[Stored items from a collection]
※

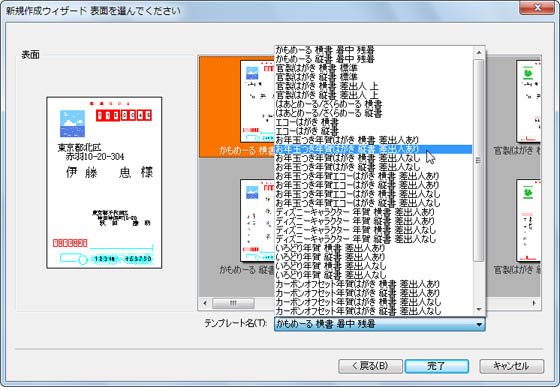Click dropdown list scroll up arrow

coord(479,53)
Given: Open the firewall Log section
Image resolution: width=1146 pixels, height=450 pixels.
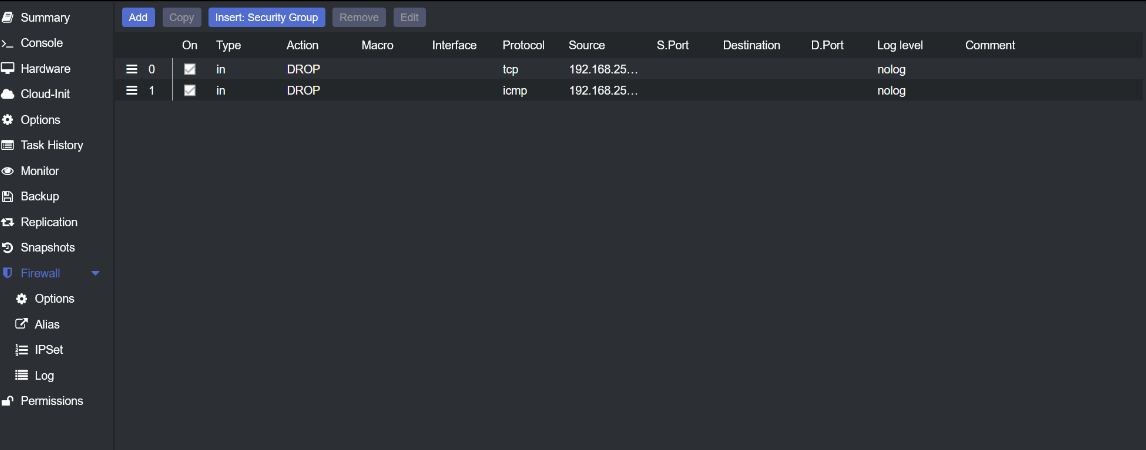Looking at the screenshot, I should coord(44,376).
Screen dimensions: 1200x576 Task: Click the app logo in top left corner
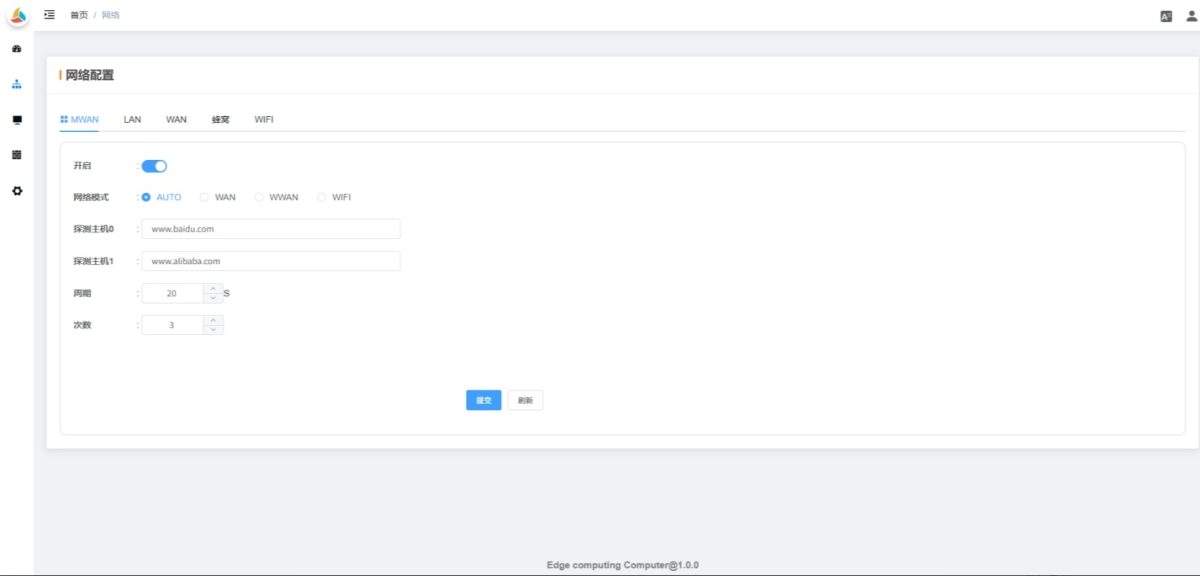tap(16, 14)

※

=== TASK PROMPT ===
Repeat only the lines from the line with "Given: Open the firewall Log section" to the end of the entries, including both the first and the last line, and drop every picture.

=== OUTPUT ===
Given: Open the firewall Log section
Image resolution: width=1146 pixels, height=450 pixels.
Looking at the screenshot, I should coord(44,376).
Screen dimensions: 1200x576 Task: Click the app logo in top left corner
tap(16, 14)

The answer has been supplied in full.